そんな中手を握っていれば手汗が間に溜まって気持ち悪いと思うのが普通だろう。
現に離された今掌にはじっとりと水滴が溜まっており、空気に触れてひんやりする。が、手を握られて俺も握り返していたがそんなこと気にならなくて、今手を離されてそう言えばそうだなと思ったぐらいだ。
不快なんて思わない。その逆で嬉しかった。俺を助けてくれたその手が嬉しくて、手を離されて寂しいとか思ってしまうほどには。
そんなことを思いながら自分の手をまじまじと見つめていると前からグゥっと変な呻き声が聞こえる。
「っほんと、透おまえ……。」
伊藤は俯いて自身の前髪をぐしゃぐしゃとかき交ぜている。
髪の隙間から見える健康的なその肌が少し赤くなっていて照れていることを察した。
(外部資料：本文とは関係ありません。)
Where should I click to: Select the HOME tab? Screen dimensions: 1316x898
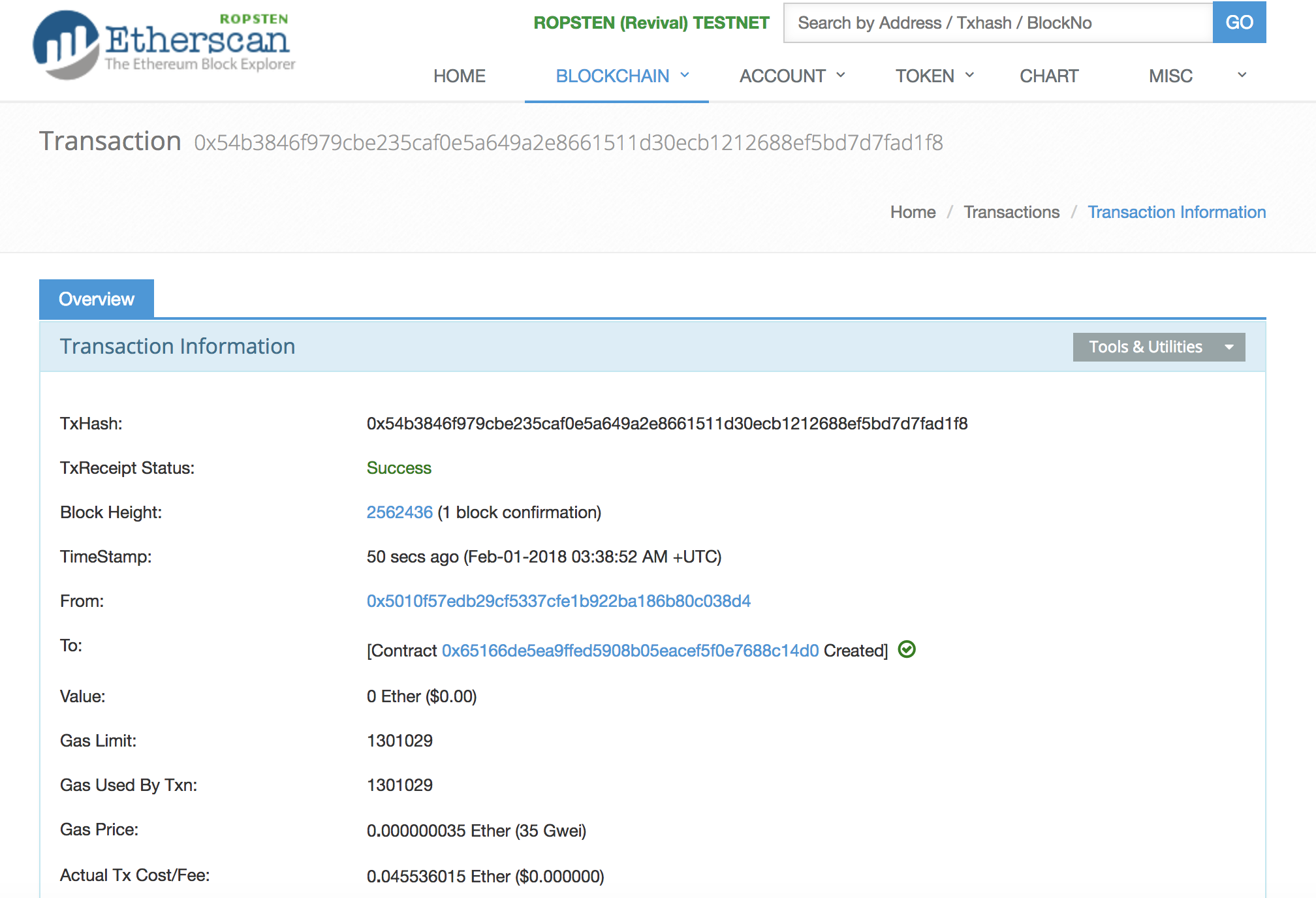459,74
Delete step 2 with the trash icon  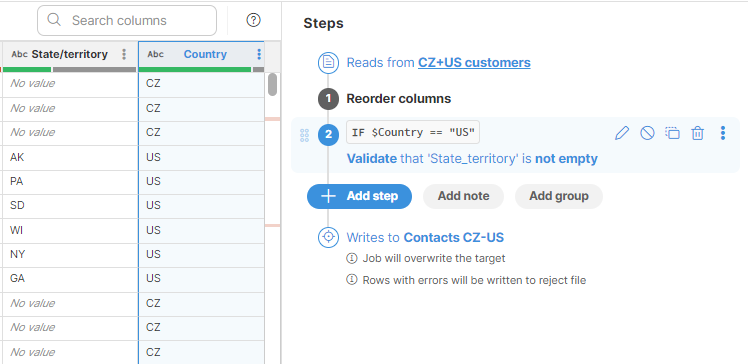(x=697, y=133)
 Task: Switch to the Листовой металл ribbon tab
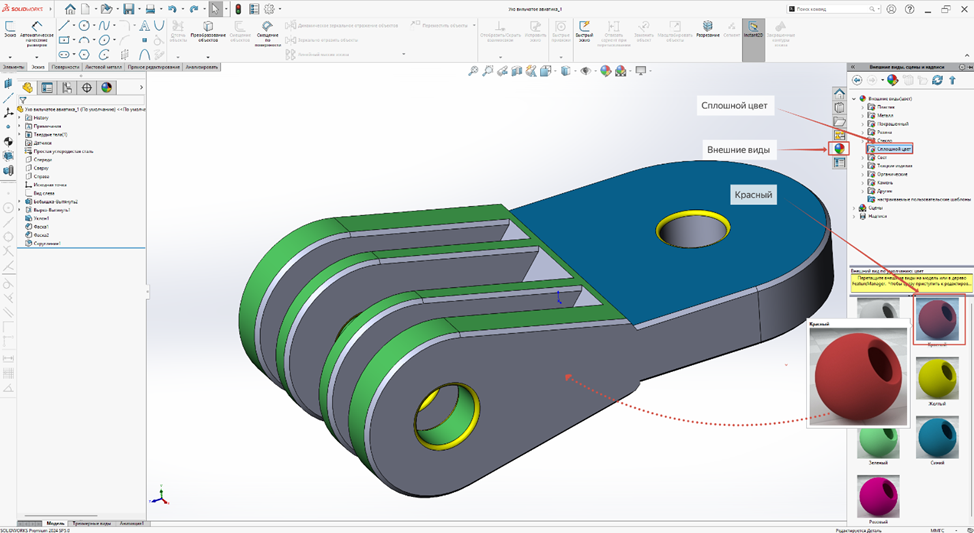pyautogui.click(x=102, y=67)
伊藤も、こちらを振り向くまで手を握っていたことに気が付かなかったぐらいだから不快なんて思っていなかったんだ、と今俺も気が付く。
……さっきとは違った意味で自分の顔が熱くなり、目を逸らした。変な空気が流れているような気がした。
この場から走りたいようなでもここにいたいっていう変な気持ちを持て余した。
「とりあえず、ほらよ。」
「……ああ、ありがとう。」
目を逸らしながら鞄を手渡してくれる。その際伊藤の手に触れてしまって恥ずかしい気持ちになる。
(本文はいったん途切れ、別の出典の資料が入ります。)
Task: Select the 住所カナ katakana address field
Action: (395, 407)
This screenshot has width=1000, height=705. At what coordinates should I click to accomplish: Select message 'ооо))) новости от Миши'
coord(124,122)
落ち着こうと熱と一緒に息を吐いた。そして誤魔化すように、でも言いたかったことを告げる。
「ありがとう。」
同じ言葉になってしまったけれど、もう一度言う。
来てくれて。連れ出してくれて。戻ってきてくれて。
保健室に来てくれてありがとう。
あそこから連れ出してくれてありがとう。
一回出て行ったのに、戻ってきてくれてありがとう。
俺の口から出たのは『ありがとう。』だけだったけれど、そのすべての想いを込めてそう言った。
「……別に、いい。それより……透のはなし聞かずに飛び出して悪かった。」
「……いや、俺も言っていなかったことだったから。早く言えば良かった、俺こそごめん。」
心底後悔しているように詫びる伊藤に俺は首を振る。俺こそ言うタイミングが特になかったと思って伊藤に何の説明をしていなかった、怠慢だった。
俺の方こそ謝るべきだ。謝る俺に伊藤は苦笑いしながらさっきのことを説明してくれた。
「勢いよく飛び出したけど、やっぱり後悔して透のこと下駄箱で待ってた。ちゃんと透の事情を聞こうって思ったんだ。
で、通りがかった五十嵐先生に『今から一ノ瀬たちの様子を見に行くけどお前も来るか?』て言われてよ。
邪魔したらとかちょっとは考えたんだけどよ……やっぱり気になって静かに様子だけ見ようって五十嵐先生とこっそりドア開けて見てみたら、何故か岬先生と桐渓は掴みあって怒鳴り合ってて、透はその前で項垂れているのを見たらまぁ……身体が動いてよ。
あとはまぁ、勢いに任せたというか、五十嵐先生に任せちまった。」
「そう、だったのか。」
俺の心配は……伊藤が俺の話を聞いてくれるか無視されないだろうかという不安はまったくに杞憂で終わったことに安堵し、五十嵐先生はこの話し合いのことを知っていたことに驚くと同時にそれもそうかと納得もした。
きのうのことを知っている五十嵐先生が何も知らされないことはないかと思い当たった。
……岬先生は生徒のことを大事にしてくれる優しい先生だ。そして五十嵐先生は……頼りになる信頼できるひとだ。そう思った。俺に『おつかれ』と声をかけたときどんな表情を浮かべていたのか改めて気になったけれど、もう確認できる術がないことに少し残念だった。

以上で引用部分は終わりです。